Yesterday I attended a workshop entitled ‘Writing About Your Art Practice” which was part of  a series of Artist Development Days run by Burnley Creative Alliance and funded by the Arts Council. As part of the day we had to explain our “practice” to another person who then introduced us to the group, members of the group could ask questions of the person presenting.  It was an exercise in demonstrating how much information we fail to give to others because in our heads we know what our practice is and so unconsciously make assumptions that others do too. The whole day was extremely illuminating both for myself and the artists I shared a table with.

It got me thinking about what I’m actually doing and why. On the surface of it I go for a walk and document that journey via photography, film and written word.  But I asked myself what was going on underneath these actions.  With talking to other women, it seems common that going for a walk is a way of providing the space for a creative part to express itself. This part is younger, irrational, wilder who has to take a back seat in normal life because of adult responsibilities for example, work, family, domestic chores.  When I was about 6 years old I began to go for a walk in order to escape being under my parent’s control. Getting out of the house was freedom from this power dynamic. So when I now go for a walk it is this younger creative imaginative part of me that is able to be free again.

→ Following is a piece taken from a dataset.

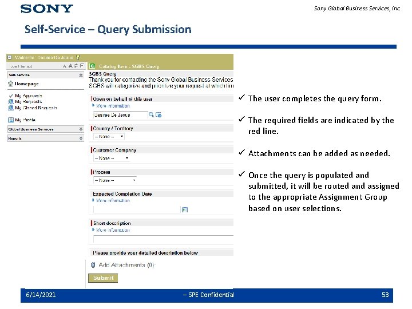Click the Homepage house icon
The height and width of the screenshot is (309, 412).
(x=10, y=84)
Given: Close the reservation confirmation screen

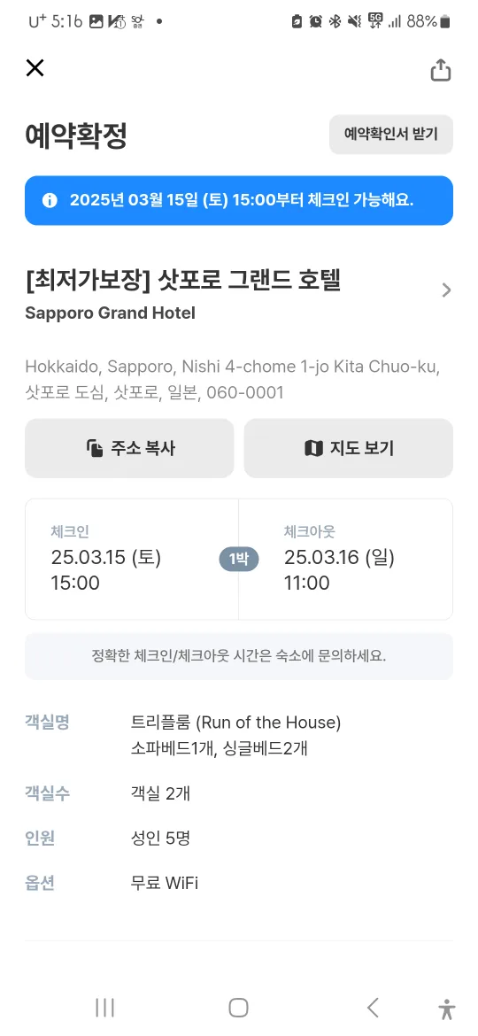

Sometimes, I have to have internal conversations where I try and work out what is going on whereby that younger part needs to express emotions and thoughts there’s not space for in my non-walking life. Other women have talked about this split in their consciousness where they have amazing ideas, stories emerge, lines of poetry, insights and enlightened solutions to problems. However, as soon as they step back inside, the ideas go as if they never existed or as if they belonged to a dream. Try as I might to bring this consciousness inside I cannot, this part only emerges outside and with movement. The answer? To take my notebook or voice recorder with me. This young part wants nothing to do with depicting reality as adults know it, she does not want to draw anything representational, she wants to create stories and listen to the words in the wind, to hear the stories of the land and how it got its scars. I have managed to agree with this creative part that she will do a large drawing soon after she has returned from a walk. This is not representational but in response to the walk.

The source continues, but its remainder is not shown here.